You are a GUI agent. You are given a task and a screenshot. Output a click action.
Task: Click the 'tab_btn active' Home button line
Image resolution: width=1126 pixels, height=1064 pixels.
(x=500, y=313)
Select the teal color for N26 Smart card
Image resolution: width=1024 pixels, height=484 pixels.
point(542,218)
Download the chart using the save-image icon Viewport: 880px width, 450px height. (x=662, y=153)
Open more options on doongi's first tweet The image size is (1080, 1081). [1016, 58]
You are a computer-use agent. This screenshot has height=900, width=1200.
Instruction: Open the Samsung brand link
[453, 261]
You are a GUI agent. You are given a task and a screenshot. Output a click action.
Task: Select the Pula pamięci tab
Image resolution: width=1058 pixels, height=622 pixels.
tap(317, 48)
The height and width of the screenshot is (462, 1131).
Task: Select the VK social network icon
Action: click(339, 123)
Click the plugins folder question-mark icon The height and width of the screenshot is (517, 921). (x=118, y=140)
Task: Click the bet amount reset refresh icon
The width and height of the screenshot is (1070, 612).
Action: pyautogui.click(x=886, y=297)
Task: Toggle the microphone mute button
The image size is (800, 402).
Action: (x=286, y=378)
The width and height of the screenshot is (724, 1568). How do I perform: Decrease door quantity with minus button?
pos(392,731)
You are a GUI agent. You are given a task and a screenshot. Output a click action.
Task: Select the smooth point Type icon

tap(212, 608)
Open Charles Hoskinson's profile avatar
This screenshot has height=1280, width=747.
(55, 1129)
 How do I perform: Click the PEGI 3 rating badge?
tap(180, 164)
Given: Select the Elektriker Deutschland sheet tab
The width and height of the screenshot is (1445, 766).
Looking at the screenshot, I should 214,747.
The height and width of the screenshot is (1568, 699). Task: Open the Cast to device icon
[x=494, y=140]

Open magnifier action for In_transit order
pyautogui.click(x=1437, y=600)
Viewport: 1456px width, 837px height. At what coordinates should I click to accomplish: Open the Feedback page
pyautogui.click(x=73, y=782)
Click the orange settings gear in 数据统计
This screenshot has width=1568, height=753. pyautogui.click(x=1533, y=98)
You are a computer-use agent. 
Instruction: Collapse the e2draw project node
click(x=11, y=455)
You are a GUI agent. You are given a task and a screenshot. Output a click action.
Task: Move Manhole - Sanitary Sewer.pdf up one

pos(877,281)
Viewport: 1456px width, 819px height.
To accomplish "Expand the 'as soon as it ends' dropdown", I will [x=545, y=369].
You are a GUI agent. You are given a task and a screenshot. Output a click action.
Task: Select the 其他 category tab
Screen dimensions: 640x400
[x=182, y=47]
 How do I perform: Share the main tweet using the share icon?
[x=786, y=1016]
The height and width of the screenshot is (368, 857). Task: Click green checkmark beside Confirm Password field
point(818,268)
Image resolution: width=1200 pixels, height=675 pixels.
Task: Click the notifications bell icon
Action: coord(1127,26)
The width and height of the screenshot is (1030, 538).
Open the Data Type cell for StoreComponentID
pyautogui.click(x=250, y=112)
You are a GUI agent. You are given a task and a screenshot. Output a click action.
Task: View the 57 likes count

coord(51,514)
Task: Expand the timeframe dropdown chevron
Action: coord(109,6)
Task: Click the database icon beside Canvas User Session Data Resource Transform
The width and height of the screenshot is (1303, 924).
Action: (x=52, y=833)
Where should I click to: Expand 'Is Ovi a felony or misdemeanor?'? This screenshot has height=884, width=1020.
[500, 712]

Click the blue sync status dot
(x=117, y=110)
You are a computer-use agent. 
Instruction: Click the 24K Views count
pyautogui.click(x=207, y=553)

===============

[Task]:
Please print the material above exactly as it appears, from its first line through the line containing "You are a computer-use agent. This", inclusive, and stop there.

[Task result]:
You are a GUI agent. You are given a task and a screenshot. Output a click action.
Task: Click the 'tab_btn active' Home button line
Image resolution: width=1126 pixels, height=1064 pixels.
(x=500, y=313)
Select the teal color for N26 Smart card
Image resolution: width=1024 pixels, height=484 pixels.
point(542,218)
Download the chart using the save-image icon Viewport: 880px width, 450px height. (x=662, y=153)
Open more options on doongi's first tweet The image size is (1080, 1081). [1016, 58]
You are a computer-use agent. This screenshot has height=900, width=1200.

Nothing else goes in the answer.